Professor of Islam and the West Maurits Berger wants to use citizen science to answer this question. On the futureofislam.eu website, he is inviting European Muslims to complete an anonymous survey about how they see their future and the role of Islam in this. He will present the first findings at the Euro Science Open Forum in Leiden.
What is the aim and design of your study ‘The Future of Islam in Europe?’
‘The aim is to find out what Muslims in Europe find important: how they see their future and the role of Islam in this. For example, when it comes to politics, the economy, health, morality and social life: what are their needs, opinions and ideas? The survey is on the futureofislam website. It will be a multi-year survey and I want to discuss the first results at ESOF. For the study, I’m going to work with Leiden researchers and Muslim students, among others, because we have so much knowledge here.’
‘Muslims with the same level of education can have very different ideas about their future and Islam’
Why have you chosen citizen science?
‘A group of young Muslims recently asked me to speak at a conference.
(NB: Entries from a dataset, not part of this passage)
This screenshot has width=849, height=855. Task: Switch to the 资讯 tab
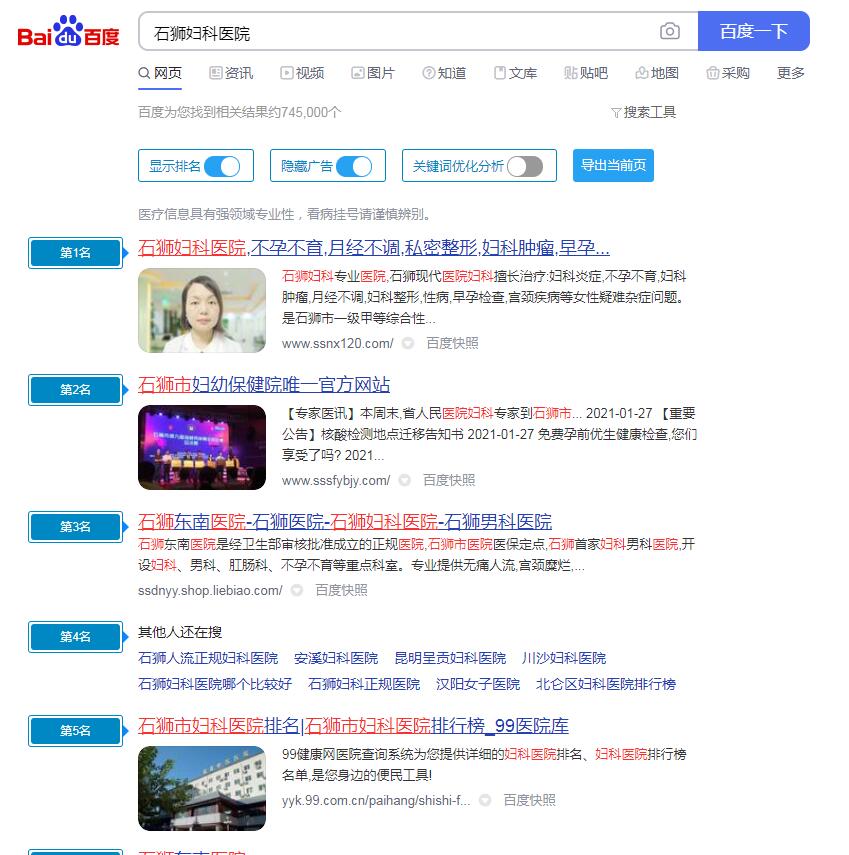pos(231,73)
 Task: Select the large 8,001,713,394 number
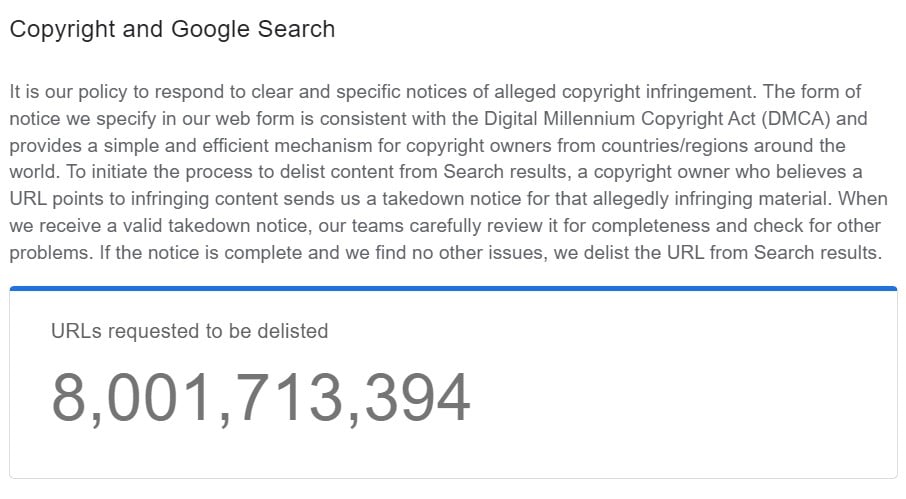[261, 398]
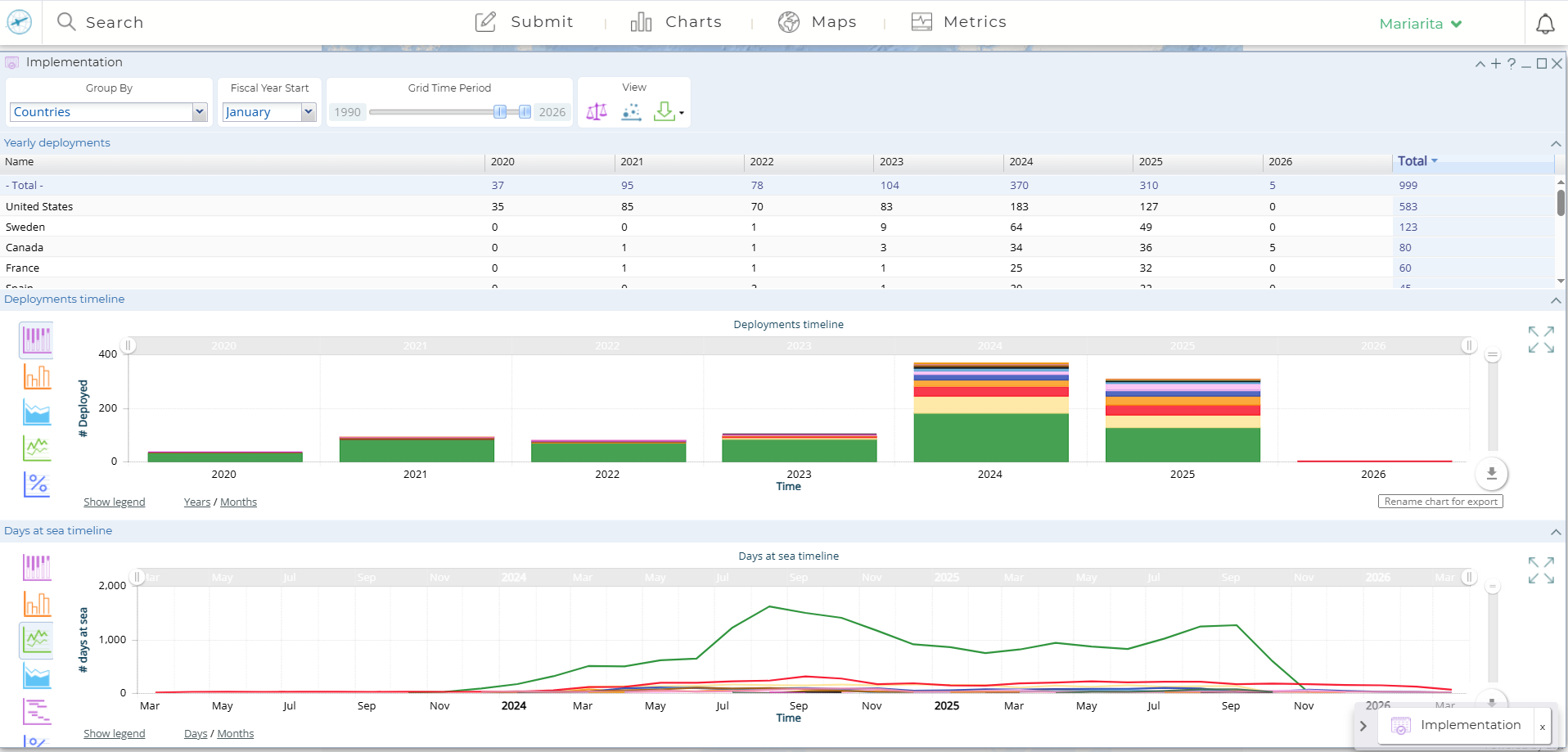The image size is (1568, 752).
Task: Switch Days at sea chart to stacked bars
Action: pos(37,567)
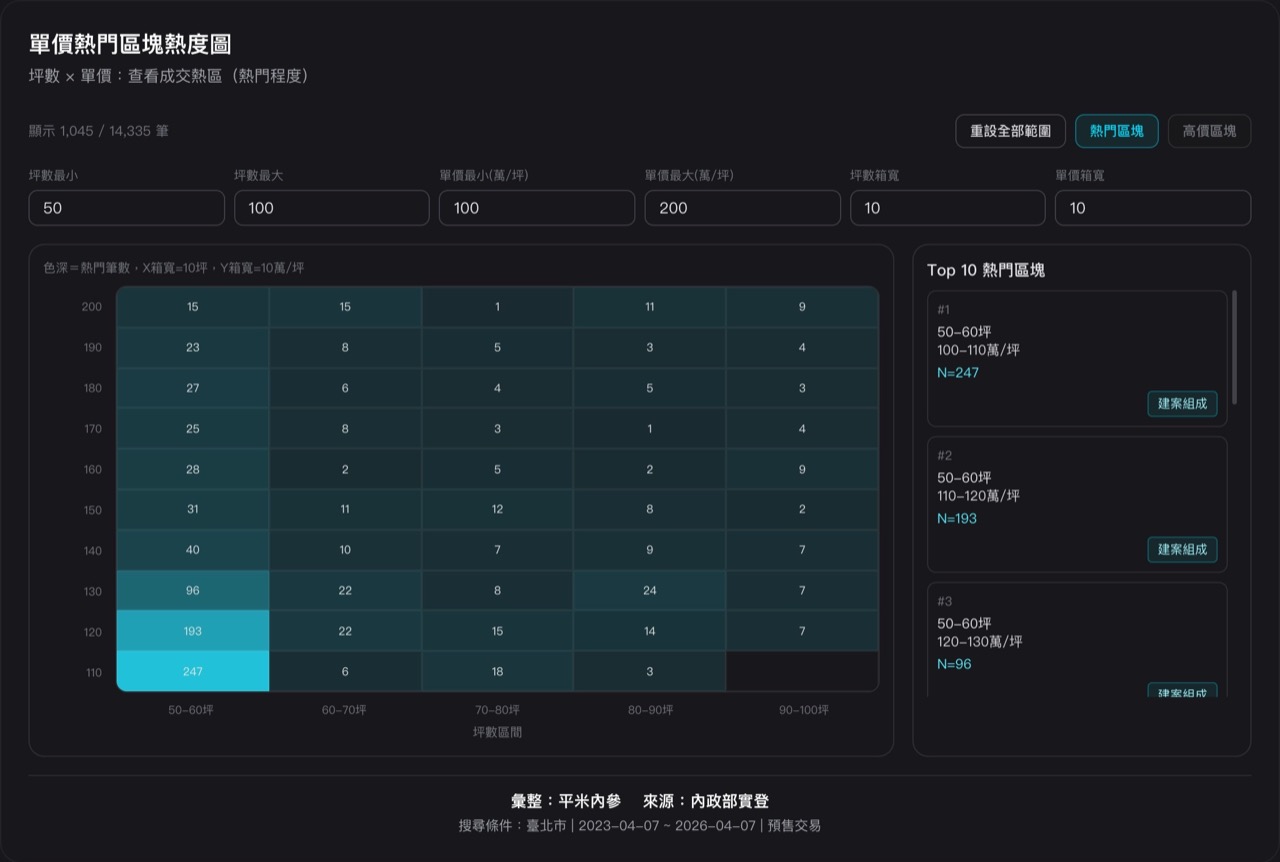Click the 坪數箱寬 bin width field

947,208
They told me that they didn’t want to talk about sharia law for once because they’re really interested in topics such as climate change and sustainability and the potential role of a ‘green Islam’. That got me thinking. The topic of radicalisation has dominated the studies on Islam and is often initiated by non-Muslims when there are so many other topics that Muslims find relevant. So this study is very broad and as far as I’m concerned more optimistic and constructive. Because it’s about how we move forward together rather than about what’s wrong.’
What kind of response are you hoping for?
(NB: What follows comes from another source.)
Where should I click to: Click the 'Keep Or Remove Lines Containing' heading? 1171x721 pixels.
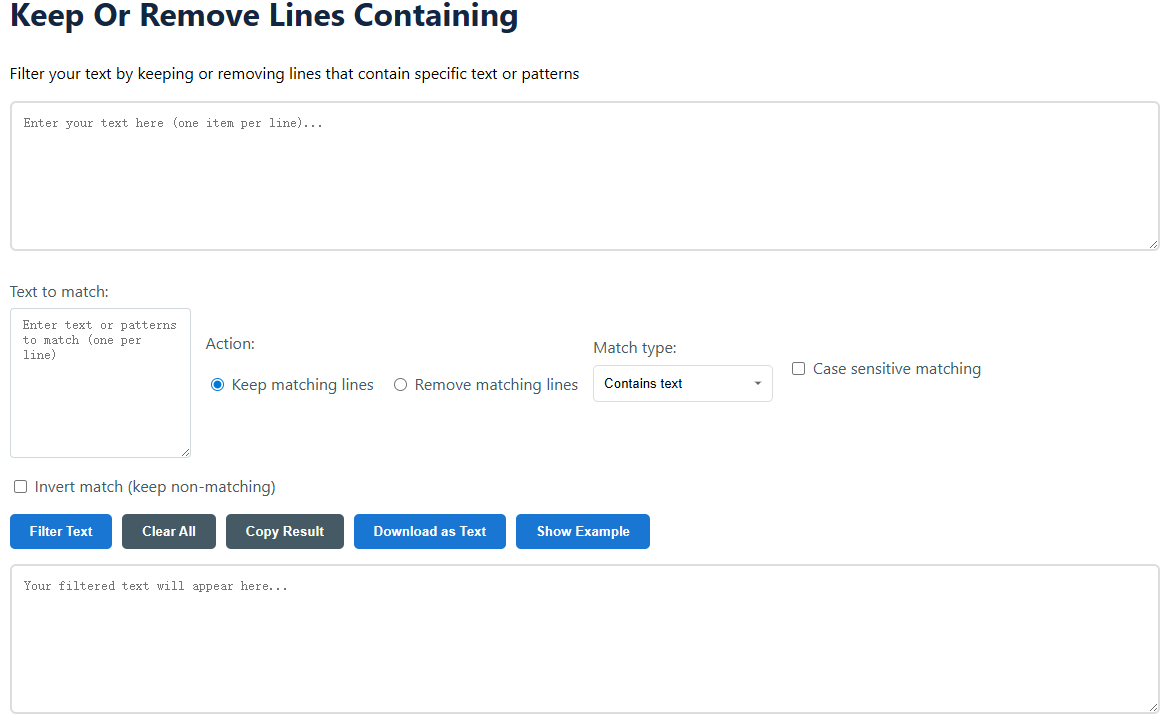[264, 16]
‘I hope that Muslims from many parts of Europe will want to participate and will come up with lots of different subjects. It would be nice if they were from different backgrounds. But I see that even Muslims with the same level of education think very differently about their future and Islam. I also hope this study will enable me to work with Muslims who are focusing on these topics, and with other European colleagues. The tide is starting to turn. And elsewhere in Europe, more researchers are focusing on the future of Islam, which is a good development.’